### [Exercise details]
Produce an exact copy of all records below.
____________________
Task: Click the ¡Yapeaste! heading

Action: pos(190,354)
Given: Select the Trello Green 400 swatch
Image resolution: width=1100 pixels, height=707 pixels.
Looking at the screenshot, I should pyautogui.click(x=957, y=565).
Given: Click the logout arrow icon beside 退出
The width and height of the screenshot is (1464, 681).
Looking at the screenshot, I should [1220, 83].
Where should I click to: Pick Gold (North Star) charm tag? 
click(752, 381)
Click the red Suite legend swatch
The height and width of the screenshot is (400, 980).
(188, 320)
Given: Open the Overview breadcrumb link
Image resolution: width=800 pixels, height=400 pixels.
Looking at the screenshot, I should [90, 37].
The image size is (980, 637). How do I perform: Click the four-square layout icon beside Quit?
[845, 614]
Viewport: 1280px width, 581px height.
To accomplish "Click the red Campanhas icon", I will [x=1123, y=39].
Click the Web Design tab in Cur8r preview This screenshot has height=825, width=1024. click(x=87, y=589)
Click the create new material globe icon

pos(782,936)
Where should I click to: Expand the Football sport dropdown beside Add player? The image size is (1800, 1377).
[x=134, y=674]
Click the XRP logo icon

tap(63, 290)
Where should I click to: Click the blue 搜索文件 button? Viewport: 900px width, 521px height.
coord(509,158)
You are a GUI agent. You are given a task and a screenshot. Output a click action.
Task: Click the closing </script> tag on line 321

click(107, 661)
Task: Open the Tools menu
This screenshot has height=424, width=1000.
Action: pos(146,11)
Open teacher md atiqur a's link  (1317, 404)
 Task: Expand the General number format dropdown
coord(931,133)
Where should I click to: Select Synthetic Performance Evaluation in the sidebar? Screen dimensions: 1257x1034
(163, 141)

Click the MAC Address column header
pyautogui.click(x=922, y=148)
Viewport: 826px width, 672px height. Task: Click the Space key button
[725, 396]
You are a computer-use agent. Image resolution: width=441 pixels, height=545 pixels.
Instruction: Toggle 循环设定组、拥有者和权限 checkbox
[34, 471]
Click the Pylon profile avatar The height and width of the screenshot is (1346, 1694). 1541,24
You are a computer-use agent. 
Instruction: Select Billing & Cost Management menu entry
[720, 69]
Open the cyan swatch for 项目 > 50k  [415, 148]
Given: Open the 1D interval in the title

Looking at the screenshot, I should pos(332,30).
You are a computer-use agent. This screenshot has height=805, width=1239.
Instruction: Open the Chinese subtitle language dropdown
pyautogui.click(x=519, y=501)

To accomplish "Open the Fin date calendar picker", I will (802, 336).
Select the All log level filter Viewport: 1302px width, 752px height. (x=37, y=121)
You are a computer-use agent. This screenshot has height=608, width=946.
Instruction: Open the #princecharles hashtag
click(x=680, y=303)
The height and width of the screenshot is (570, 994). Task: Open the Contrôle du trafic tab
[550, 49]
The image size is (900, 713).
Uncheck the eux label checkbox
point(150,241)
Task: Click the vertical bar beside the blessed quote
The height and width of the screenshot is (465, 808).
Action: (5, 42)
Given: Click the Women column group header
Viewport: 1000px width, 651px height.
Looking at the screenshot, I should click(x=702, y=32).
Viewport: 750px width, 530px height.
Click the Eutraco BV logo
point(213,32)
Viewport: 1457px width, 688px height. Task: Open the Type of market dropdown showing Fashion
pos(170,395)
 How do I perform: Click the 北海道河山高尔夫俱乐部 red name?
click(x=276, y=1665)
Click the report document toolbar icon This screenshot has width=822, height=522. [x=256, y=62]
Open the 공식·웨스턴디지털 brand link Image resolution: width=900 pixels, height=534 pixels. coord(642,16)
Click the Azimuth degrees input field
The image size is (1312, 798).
____________________
### [Solution]
Task: Click the ¡Yapeaste! heading

Action: pos(190,354)
Given: Select the Trello Green 400 swatch
Image resolution: width=1100 pixels, height=707 pixels.
Looking at the screenshot, I should pyautogui.click(x=957, y=565).
Given: Click the logout arrow icon beside 退出
The width and height of the screenshot is (1464, 681).
Looking at the screenshot, I should [1220, 83].
Where should I click to: Pick Gold (North Star) charm tag? 
click(752, 381)
Click the red Suite legend swatch
The height and width of the screenshot is (400, 980).
(188, 320)
Given: Open the Overview breadcrumb link
Image resolution: width=800 pixels, height=400 pixels.
Looking at the screenshot, I should [90, 37].
The image size is (980, 637). How do I perform: Click the four-square layout icon beside Quit?
[845, 614]
Viewport: 1280px width, 581px height.
To accomplish "Click the red Campanhas icon", I will [x=1123, y=39].
Click the Web Design tab in Cur8r preview This screenshot has height=825, width=1024. click(x=87, y=589)
Click the create new material globe icon

pos(782,936)
Where should I click to: Expand the Football sport dropdown beside Add player? The image size is (1800, 1377).
[x=134, y=674]
Click the XRP logo icon

tap(63, 290)
Where should I click to: Click the blue 搜索文件 button? Viewport: 900px width, 521px height.
coord(509,158)
You are a GUI agent. You are given a task and a screenshot. Output a click action.
Task: Click the closing </script> tag on line 321

click(107, 661)
Task: Open the Tools menu
This screenshot has height=424, width=1000.
Action: pos(146,11)
Open teacher md atiqur a's link  (1317, 404)
 Task: Expand the General number format dropdown
coord(931,133)
Where should I click to: Select Synthetic Performance Evaluation in the sidebar? Screen dimensions: 1257x1034
(163, 141)

Click the MAC Address column header
pyautogui.click(x=922, y=148)
Viewport: 826px width, 672px height. Task: Click the Space key button
[725, 396]
You are a computer-use agent. Image resolution: width=441 pixels, height=545 pixels.
Instruction: Toggle 循环设定组、拥有者和权限 checkbox
[34, 471]
Click the Pylon profile avatar The height and width of the screenshot is (1346, 1694). 1541,24
You are a computer-use agent. 
Instruction: Select Billing & Cost Management menu entry
[720, 69]
Open the cyan swatch for 项目 > 50k  [415, 148]
Given: Open the 1D interval in the title

Looking at the screenshot, I should pos(332,30).
You are a computer-use agent. This screenshot has height=805, width=1239.
Instruction: Open the Chinese subtitle language dropdown
pyautogui.click(x=519, y=501)

To accomplish "Open the Fin date calendar picker", I will (802, 336).
Select the All log level filter Viewport: 1302px width, 752px height. (x=37, y=121)
You are a computer-use agent. This screenshot has height=608, width=946.
Instruction: Open the #princecharles hashtag
click(x=680, y=303)
The height and width of the screenshot is (570, 994). Task: Open the Contrôle du trafic tab
[550, 49]
The image size is (900, 713).
Uncheck the eux label checkbox
point(150,241)
Task: Click the vertical bar beside the blessed quote
The height and width of the screenshot is (465, 808).
Action: (5, 42)
Given: Click the Women column group header
Viewport: 1000px width, 651px height.
Looking at the screenshot, I should click(x=702, y=32).
Viewport: 750px width, 530px height.
Click the Eutraco BV logo
point(213,32)
Viewport: 1457px width, 688px height. Task: Open the Type of market dropdown showing Fashion
pos(170,395)
 How do I perform: Click the 北海道河山高尔夫俱乐部 red name?
click(x=276, y=1665)
Click the report document toolbar icon This screenshot has width=822, height=522. [x=256, y=62]
Open the 공식·웨스턴디지털 brand link Image resolution: width=900 pixels, height=534 pixels. coord(642,16)
Click the Azimuth degrees input field
The image size is (1312, 798).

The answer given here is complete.